Chegou ao fim, pelo menos na CBS, a novela da reportagem apresentada em setembro no programa 60 Minutes, em que George W. Bush foi acusado de ter recebido tratamento privilegiado quando serviu na Guarda Nacional, nos anos 1970. Cabeças rolaram na emissora, e o presidente e seus correligionários podem festejar o duro golpe que o caso representa na carreira do âncora Dan Rather, tido pelos conservadores como um de seus piores inimigos na grande imprensa, por eles considerada pró-democrata.
O ex-ministro da Justiça Dick Thornburgh e o ex-presidente da AP, Louis Boccardi, encarregados pela CBS de investigar como a produção do programa pôde levar ao ar uma reportagem baseada em documentos de autenticidade duvidosa, apresentaram na semana passada relatório de 224 páginas. Eles isentam a equipe do 60 Minutes de ter agido por motivação política, mas condenam severamente a falta de cuidados básicos na apuração das informações da reportagem e, depois, quando ela foi colocada em dúvida, a teimosia em querer defendê-la.
A matéria apresentada em setembro, pouco antes da eleição presidencial, tinha como base documentos supostamente escritos por um superior de Bush na Guarda Nacional, que davam conta de que ele teria se negado a fazer exame médico e que sua família estaria fazendo pressão para que tivesse tratamento diferenciado.
Horas após a transmissão do 60 Minutes de 8/9/04, blogueiros republicanos começaram a levantar dúvidas quanto à autenticidade dos documentos, que pareciam ter sido feitos em computador. Boccardi e Thornburgh apontam 10 falhas de procedimento na apuração da matéria e sugerem que a CBS crie um cargo independente para supervisionar se os padrões jornalísticos da emissora estão mesmo sendo seguidos pelos funcionários. Eles enfatizam também que a pressão e a competitividade influenciaram na decisão de levar a reportagem ao ar sem a devida checagem, e que isso precisa mudar.

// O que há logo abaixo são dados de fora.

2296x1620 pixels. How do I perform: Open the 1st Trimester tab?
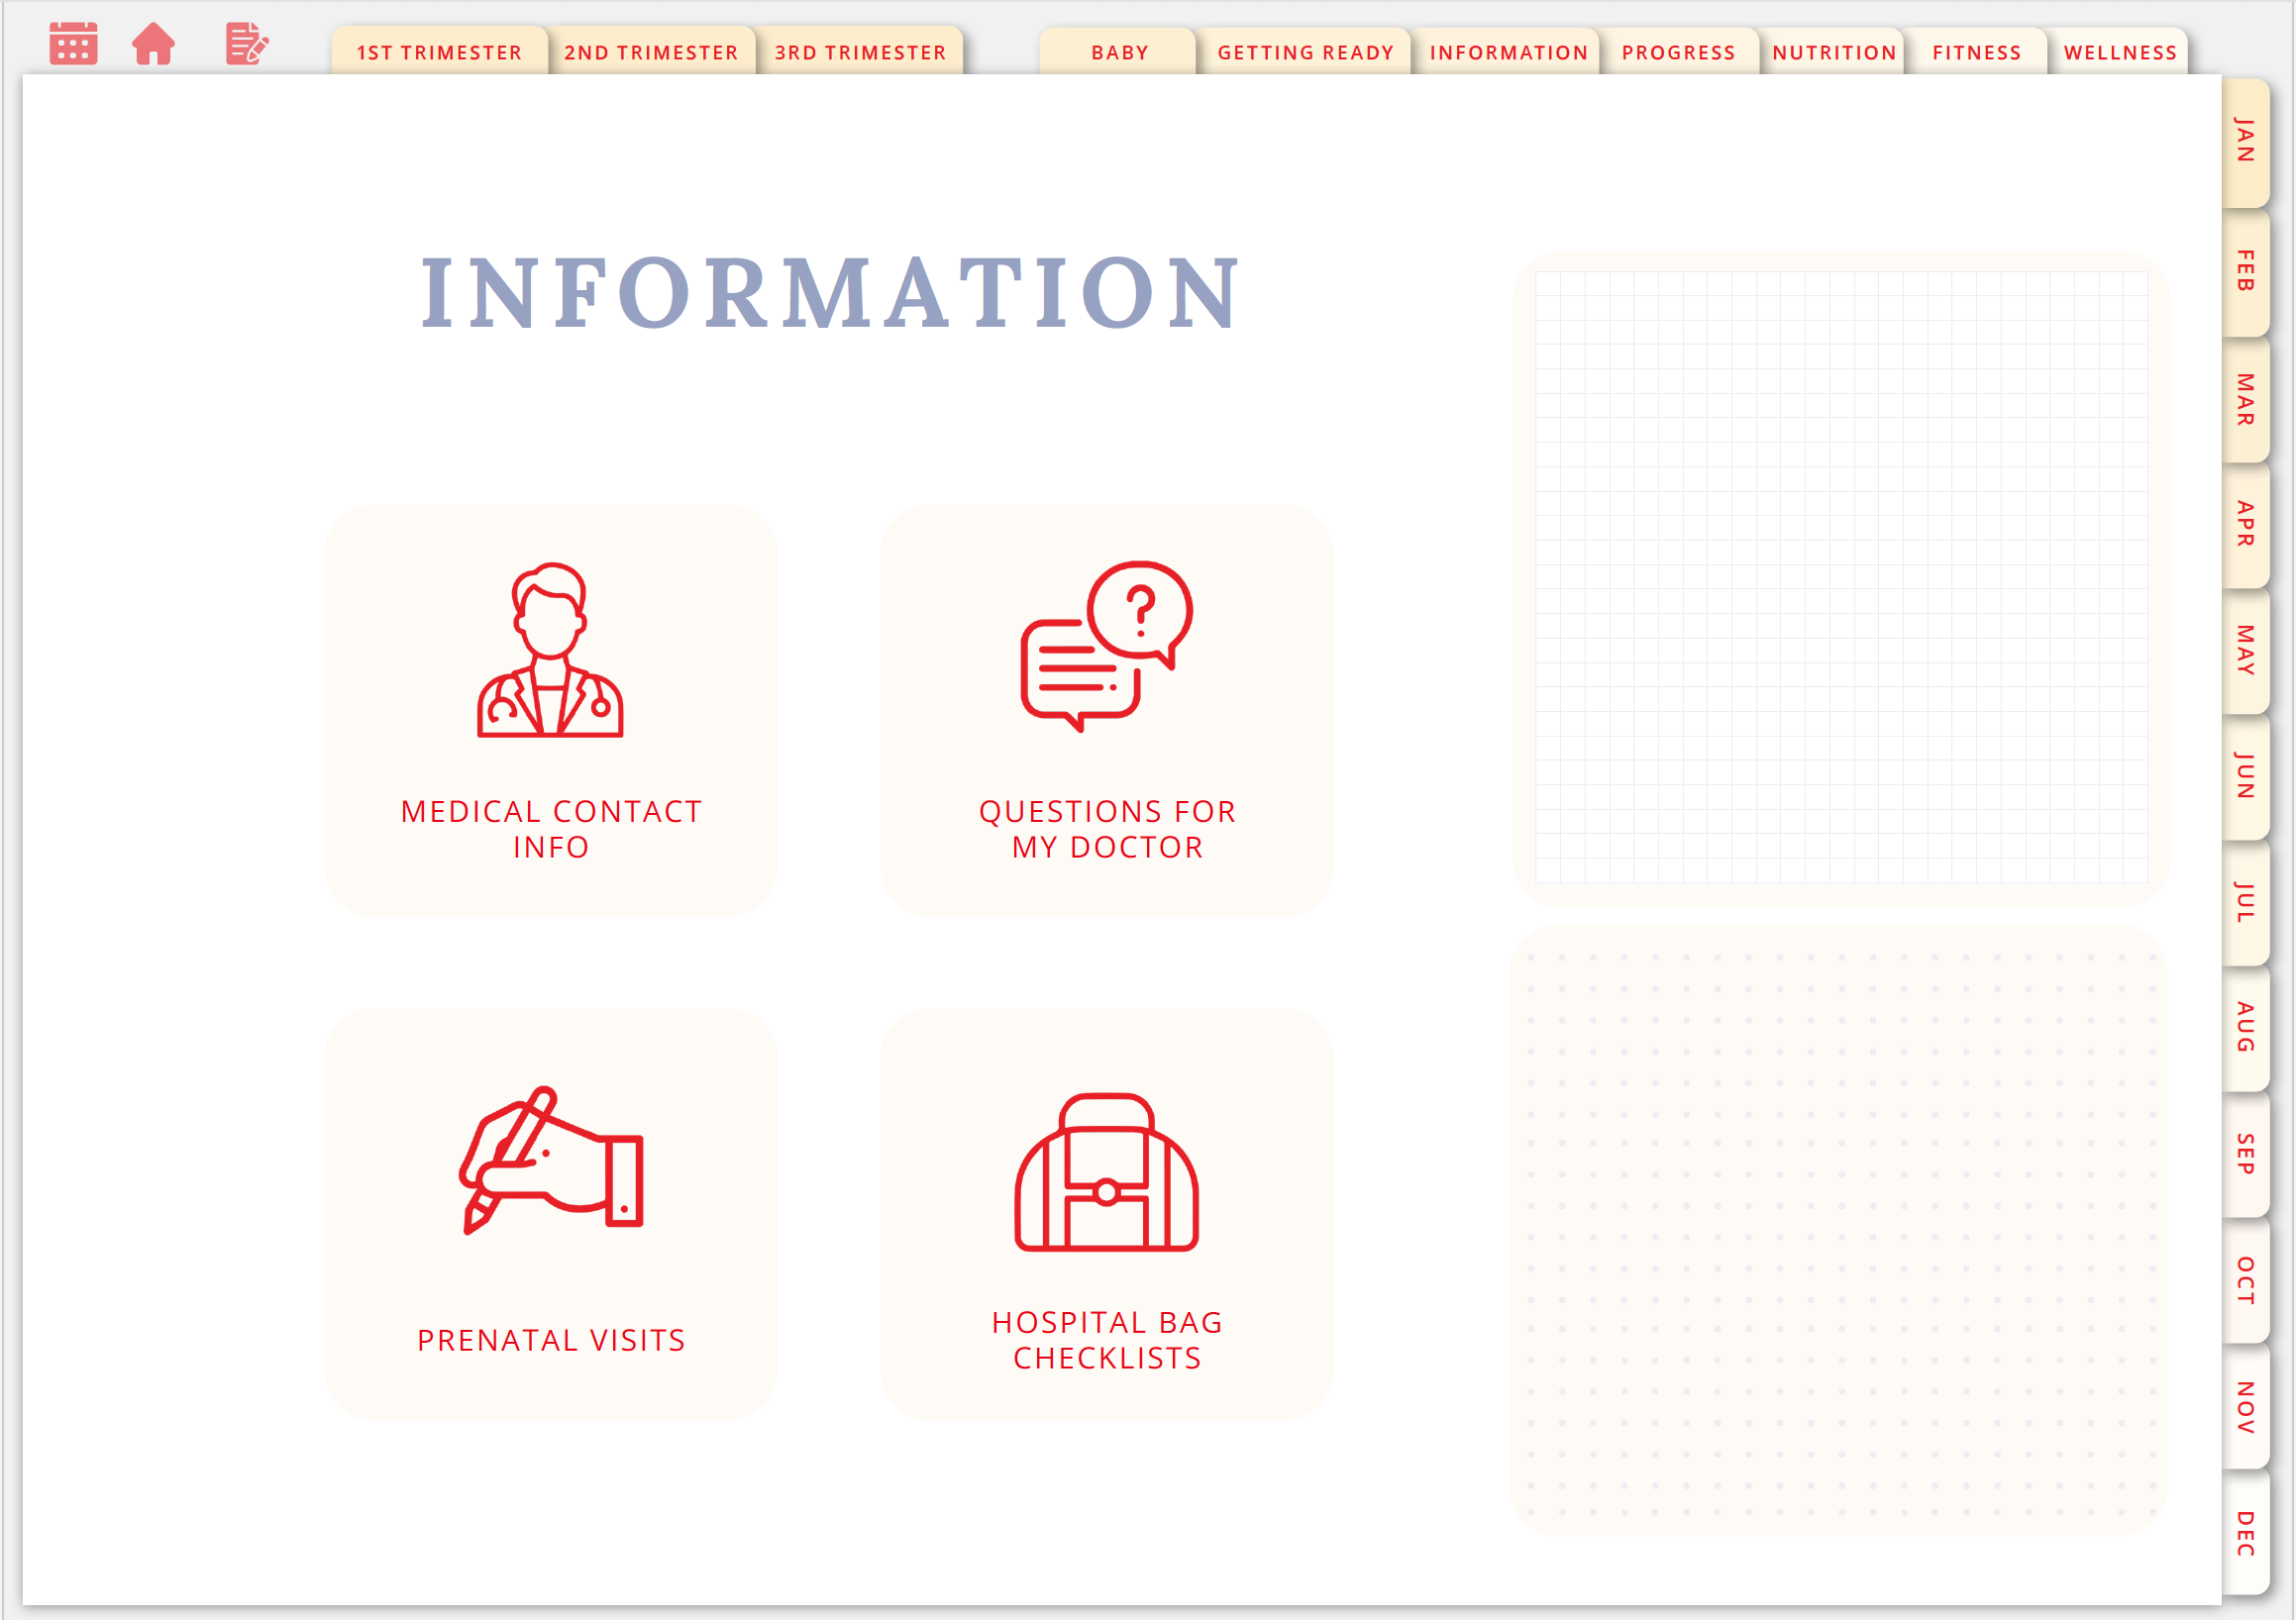point(439,52)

Após a publicação do relatório, quatro funcionários da CBS perderam o emprego: a vice-presidente sênior Betsy West, supervisora dos programas jornalísticos do horário nobre, o produtor-executivo da edição de quarta-feira do 60 Minutes, Josh Howard, sua vice, Mary Murphy, e a produtora da reportagem, Mary Mapes.
Sem programa
Rather, que decidiu sair da função de âncora principal da CBS após o caso, ficando apenas como repórter do 60 Minutes, pode não ter perdido o emprego, mas corre o risco de ficar sem programa. O presidente da CBS, Leslie Moonves, já fala sobre a possibilidade de acabar com a edição de meio de semana da atração. O veterano jornalista, que faz parte da equipe do programa das quartas-feiras, teria como única opção juntar-se à da versão dominical, cujos funcionários estão irritados com Rather pelo prejuízo causado à marca 60 Minutes.

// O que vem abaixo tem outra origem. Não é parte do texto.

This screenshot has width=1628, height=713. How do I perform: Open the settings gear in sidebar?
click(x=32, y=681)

Insatisfeitos também estão alguns críticos do relatório de Boccardi e Thornburgh. Os dois auditores ‘expõem um monte de indícios de parcialidade política, muito poucos indícios de isenção, e depois botam as mãos ao alto’, reclama Jonathan Last em artigo na Weekly Standard, o palco preferido dos neocon (os chamados neoconservadores). ‘Rather fica sentado, insistindo em que os documentos não importam e que a reportagem está correta’. Steve Roberts, ex-repórter do New York Times e professor da George Washington University, concorda: ‘Eles não quiseram apenas dar um furo; quiseram dar um furo com uma matéria que fosse crítica ao presidente’.
De todo modo, Bush os republicanos saíram fortalecidos da história e têm finalmente um exemplo concreto de que a grande imprensa publica histórias falsas que os prejudicam, ponto de vista que sempre defenderam. Em outubro, o candidato democrata John Kerry, num debate, disse que duas grandes emissoras haviam afirmado que uma propaganda eleitoral de Bush era falsa. O presidente aproveitou: disse não ter certeza de que citar grandes organizações jornalísticas seja ‘digno de credibilidade’. Com informações do Washington Post [11 e 12/1/05], da CBS News [10/1/05] e do New York Times [14/1/05].